--- DATA IN THIS EXERCISE ---
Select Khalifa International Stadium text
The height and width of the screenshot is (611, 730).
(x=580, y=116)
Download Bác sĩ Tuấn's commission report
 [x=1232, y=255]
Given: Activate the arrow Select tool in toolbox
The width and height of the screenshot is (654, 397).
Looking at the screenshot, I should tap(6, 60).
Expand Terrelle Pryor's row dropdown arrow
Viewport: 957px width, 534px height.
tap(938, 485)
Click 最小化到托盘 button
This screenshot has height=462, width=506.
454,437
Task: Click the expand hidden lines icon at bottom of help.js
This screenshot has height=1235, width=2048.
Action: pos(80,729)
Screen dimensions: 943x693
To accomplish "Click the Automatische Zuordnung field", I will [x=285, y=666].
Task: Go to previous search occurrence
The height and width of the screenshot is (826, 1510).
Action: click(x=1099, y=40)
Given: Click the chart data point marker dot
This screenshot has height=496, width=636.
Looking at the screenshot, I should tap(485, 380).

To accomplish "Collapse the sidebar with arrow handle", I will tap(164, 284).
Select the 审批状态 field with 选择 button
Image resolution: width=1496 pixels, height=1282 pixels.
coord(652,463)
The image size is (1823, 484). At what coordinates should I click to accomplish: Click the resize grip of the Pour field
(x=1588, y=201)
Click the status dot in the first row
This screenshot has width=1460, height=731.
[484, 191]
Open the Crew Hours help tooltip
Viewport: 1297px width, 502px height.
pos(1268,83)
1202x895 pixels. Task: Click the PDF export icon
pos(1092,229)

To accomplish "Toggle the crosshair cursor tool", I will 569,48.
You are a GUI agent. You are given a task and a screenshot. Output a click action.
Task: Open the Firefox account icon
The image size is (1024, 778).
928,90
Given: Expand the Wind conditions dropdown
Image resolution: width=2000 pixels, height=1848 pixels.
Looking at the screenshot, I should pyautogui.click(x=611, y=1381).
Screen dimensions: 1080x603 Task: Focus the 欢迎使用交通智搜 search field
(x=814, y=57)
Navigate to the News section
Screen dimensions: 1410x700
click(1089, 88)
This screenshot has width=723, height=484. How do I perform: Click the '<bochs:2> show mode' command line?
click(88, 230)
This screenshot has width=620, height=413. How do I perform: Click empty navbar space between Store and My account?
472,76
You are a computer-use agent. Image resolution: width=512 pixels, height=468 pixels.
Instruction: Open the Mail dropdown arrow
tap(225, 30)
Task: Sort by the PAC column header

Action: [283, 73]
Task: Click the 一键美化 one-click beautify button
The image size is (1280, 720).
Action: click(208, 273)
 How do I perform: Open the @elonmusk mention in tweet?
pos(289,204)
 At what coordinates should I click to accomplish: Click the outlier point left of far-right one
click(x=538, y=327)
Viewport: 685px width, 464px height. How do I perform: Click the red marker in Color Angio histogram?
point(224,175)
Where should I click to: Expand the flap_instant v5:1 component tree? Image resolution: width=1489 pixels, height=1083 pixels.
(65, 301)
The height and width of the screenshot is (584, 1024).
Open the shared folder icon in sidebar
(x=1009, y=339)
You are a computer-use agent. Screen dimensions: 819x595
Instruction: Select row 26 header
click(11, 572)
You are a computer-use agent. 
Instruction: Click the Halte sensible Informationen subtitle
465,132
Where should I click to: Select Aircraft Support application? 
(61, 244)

--- WORK TO COMPLETE ---
Restate precisely, and with nothing added, the lines from the one with "You are a computer-use agent. Screen" through the final line of the material.

--- FINISHED TASK ---
You are a computer-use agent. Screen dimensions: 819x595
Instruction: Select row 26 header
click(11, 572)
You are a computer-use agent. 
Instruction: Click the Halte sensible Informationen subtitle
465,132
Where should I click to: Select Aircraft Support application? 
(61, 244)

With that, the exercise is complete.